WORLD famous auction house Sotheby's has paid out what is thought to be a six-figure sum in compensation to a Suffolk family after its experts failed to recognise a lost masterpiece worth millions of pounds.

By James Fraser

WORLD famous auction house Sotheby's has paid out what is thought to be a six-figure sum in compensation to a Suffolk family after its experts failed to recognise a lost masterpiece worth millions of pounds.

The Evening Star can exclusively reveal that the out-of-court settlement brings to a close a long-running legal dispute between the estate of eccentric Suffolk pigswill merchant turned art collector, Ernest Onians, and the prestigious firm of auctioneers, who were being sued for £4.5m.

Executors for the late Mr Onians, who died in 1995, had brought a negligence claim against Sotheby's. They alleged the London-based auction house failed to spot that a painting which for nearly half a century had lain gathering dust in a shed at the millionaire recluse's home near Needham Market was in fact the work of the French 17th century Old Master, Nicolas Poussin.

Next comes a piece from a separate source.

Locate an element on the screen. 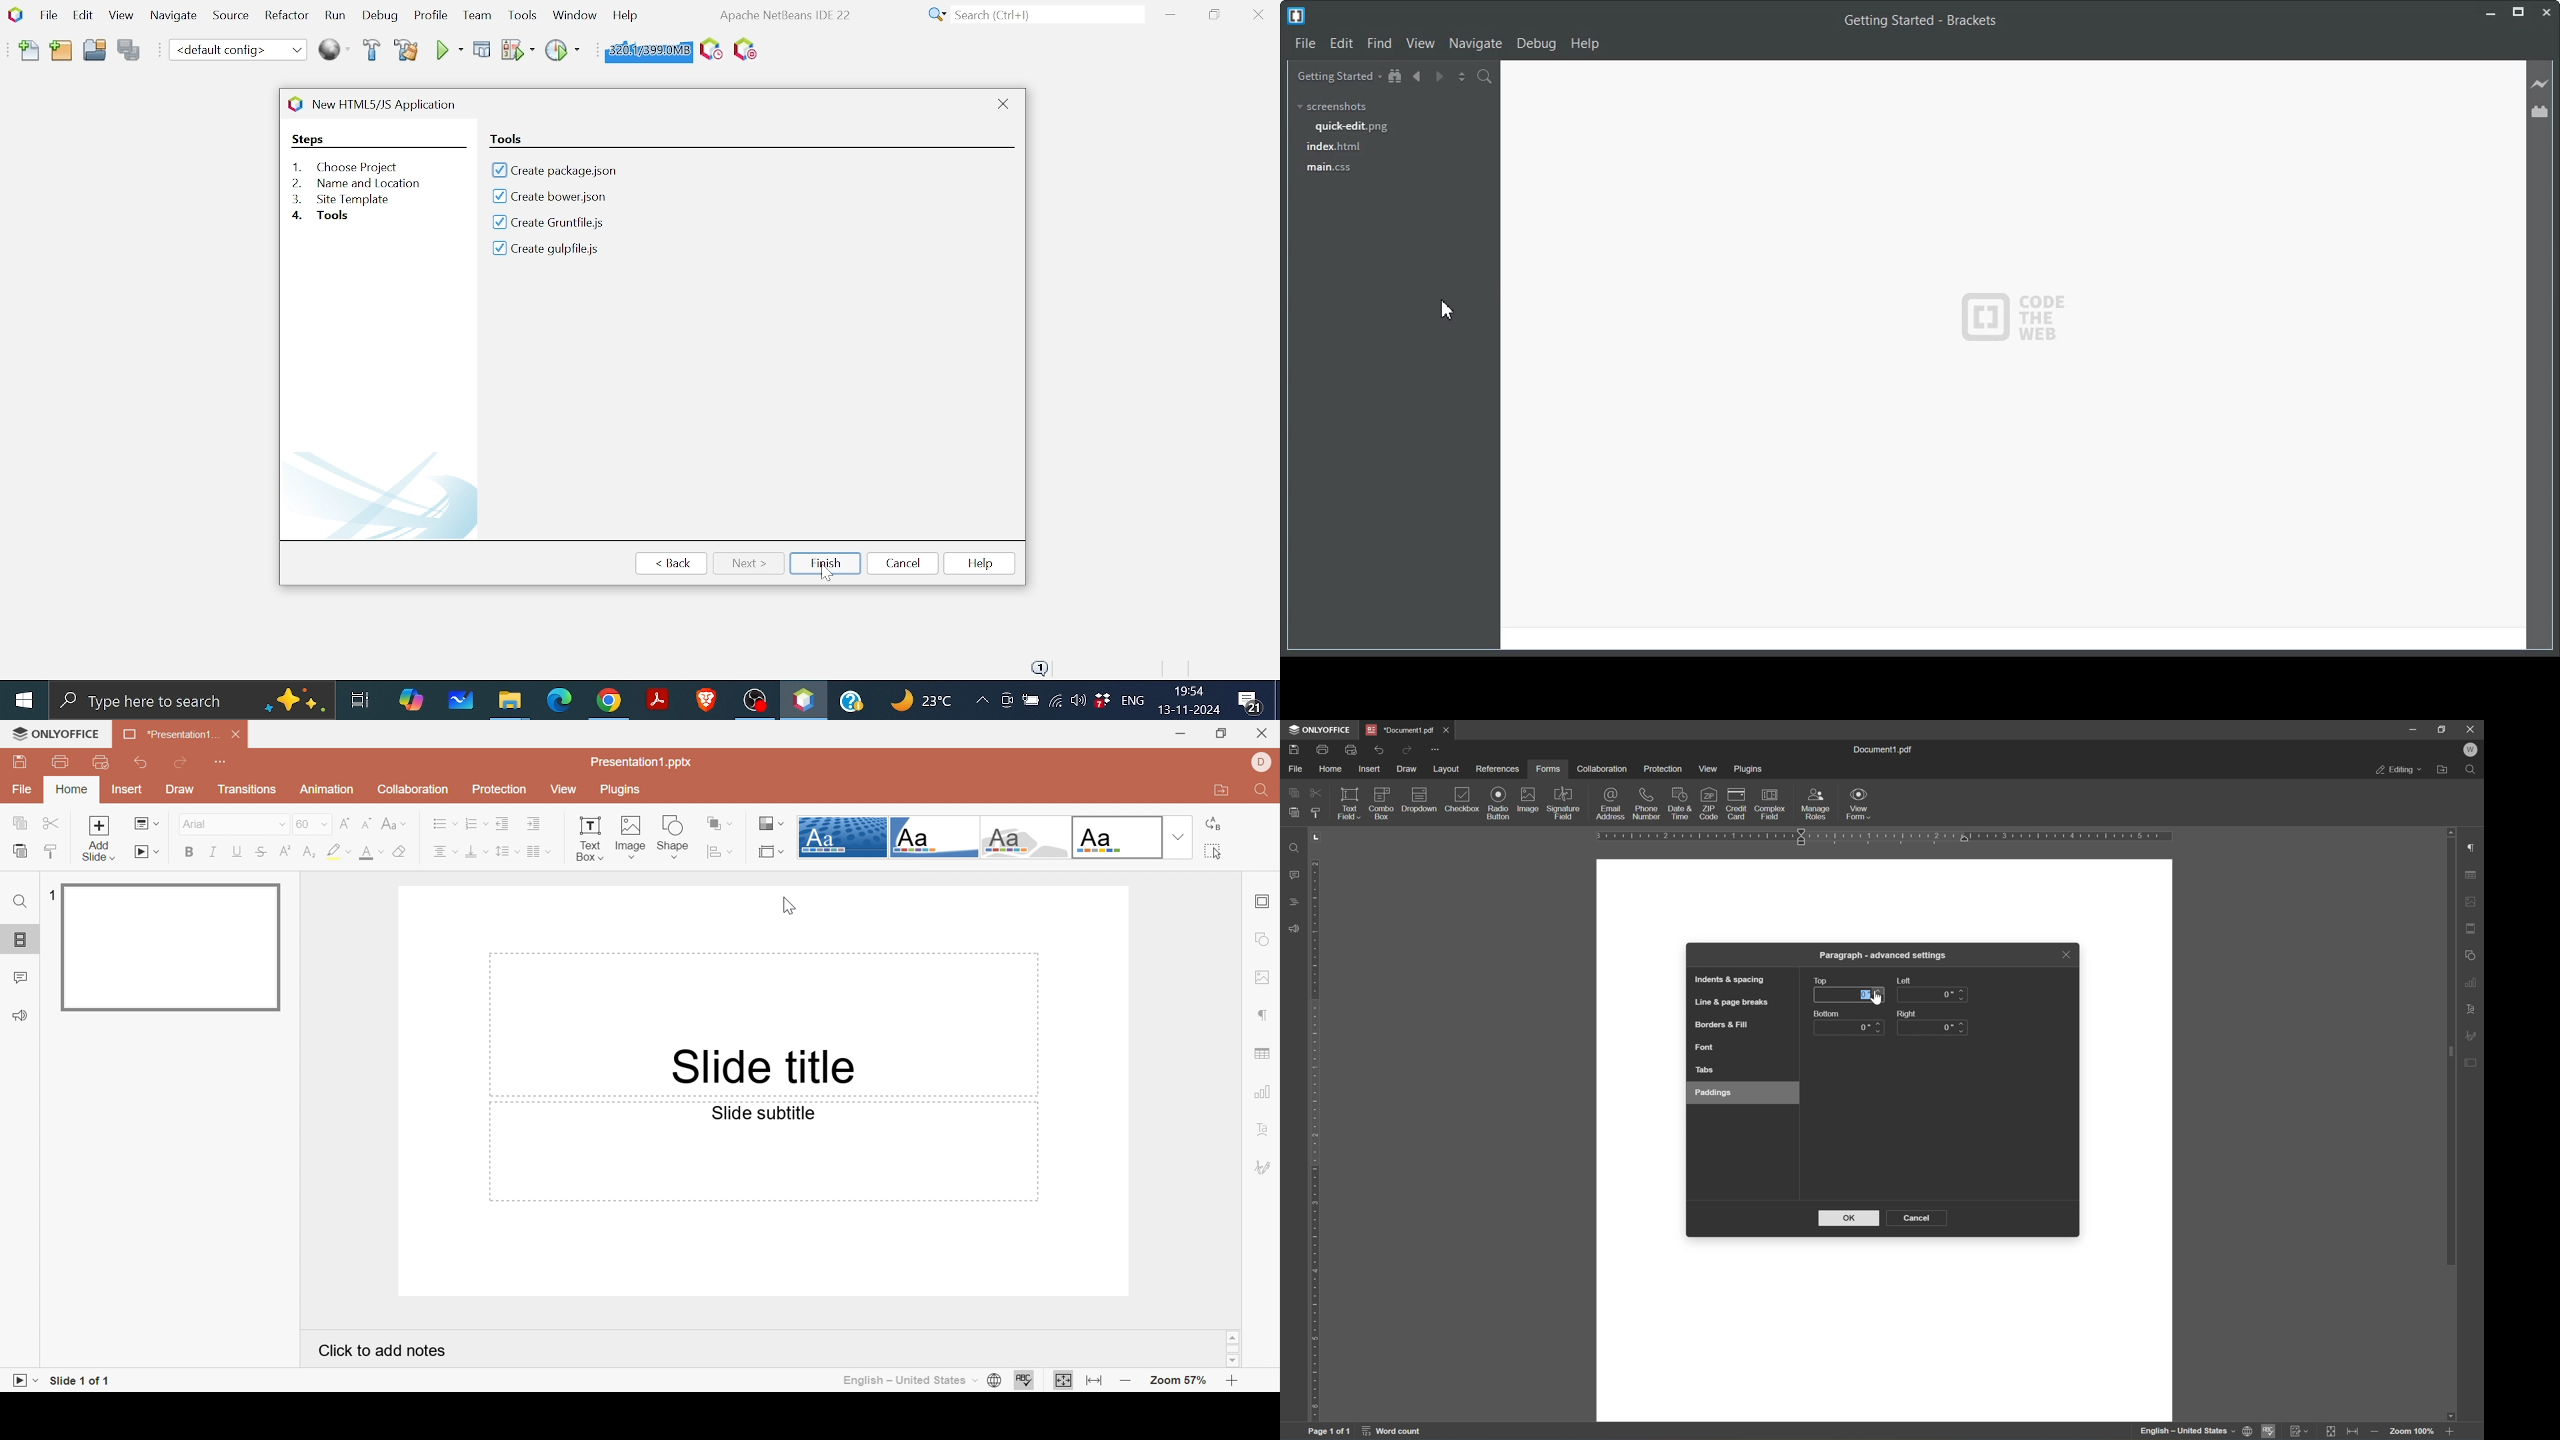 Image resolution: width=2576 pixels, height=1456 pixels. Customize Quick Access Toolbar is located at coordinates (222, 761).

In a highly embarrassing gaffe the painting was initially attributed to Poussin's pupil, the Italian artist Pietro Testa and was valued at a mere £15,000. When it first came to auction, the bidding soared to ten times that figure. But the work's subsequent sale in 1998 rocked the art world even further after it was identified as Poussin's missing masterpiece, The Destruction and Sack of Jerusalem, and sold for a staggering £4.5million.

The family were unavailable for comment following the deal this week. A spokesman for Sotheby's confirmed that a settlement was reached out of court on Wednesday but declined to give any details about the sum involved.

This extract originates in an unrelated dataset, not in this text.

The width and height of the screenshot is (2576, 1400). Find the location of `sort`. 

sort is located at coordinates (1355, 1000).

Over a period of more than 40 years, Mr Onians amassed a sprawling art collection of more than 1,000 items at his home at Baylham Mill, though the Poussin has turned out to be by far the most valuable piece.

He rapidly gained a reputation for eccentricity, dressing scruffily to throw potential thieves off his scent and wiring his home with DIY alarms made from string and klaxons powered by old car batteries. The publicity-shy man always slept with a loaded shotgun under his bed.

Making his fortune from selling the famous 'Tottenham Pudding' pig feed made from leftovers from the London borough, Mr Onians earned himself the nickname of 'The Pudding King'.

Despite the unflattering moniker, his shrewd business brain enabled him to spot a bargain. He was said to have bought the disputed painting at a country house sale in the 1940s for just £12. When it was authenticated 50 years later as a lost Poussin masterpiece, some art experts reckoned it worth £12m.

After Mr Onians died, aged 90, the work's discovery under a stack of other paintings was considered to be the art find of the decade. Called in to value his collection, Sotheby's thought the painting was Testa's Sack of Carthage and put its value at £15,000.

Yet a London gallery bought the painting for £155,000 after its advisor, leading art historian Sir Denis Mahon aired his suspicions about its true identity after spotting a photograph of it "the size of a large postage stamp" in a catalogue for the auction in 1995. He told the gallery to acquire the work "at any cost".

After it had been cleaned and restored, experts at the Louvre gallery in Paris confirmed it was a Poussin, once owned in the mid-17th century by Cardinal Richlieu, the powerful French statesman. It then disappeared for 350 years until it resurfaced in Mr Onians' ramshackle outhouse.

Jewish philanthropist Sir Jacob Rothschild and the Rothschild Foundation bought the painting in 1998 for £4.5million and donated the work to the Israel Museum in Jerusalem, where it now hangs.

After this headline-grabbing sale, the family of Mr Onians – pronounced Oh-Nigh-ons – began legal proceedings against Sotheby's, setting in motion a chain of events that led to this week's record pay-out.

FACTFILE

Nicolas Poussin (1594-1665) was a French neo-classical painter, who was born in Normandy but who lived most of his life in Rome. He took as his subjects mythological and biblical scenes, painting the ancient past as a poetic dream world. The Destruction And Sack Of Jerusalem dates from 1626 and depicts a battle scene based on Josephus Flavius' eyewitness account of the Roman devastation of Jerusalem in 70 AD. It was originally painted to be hung in the palace of Cardinal Francesco Barberini and is the first of two versions of the painting. The other is exhibited in a museum in Vienna.

First thought by Sotheby's to be Testa's Sack of Carthage, a similarly epic scene, details such as menorahs - sacred Jewish candlesticks - began to emerge through the grime as it was cleaned. These were the first signs that it may have been wrongly identified.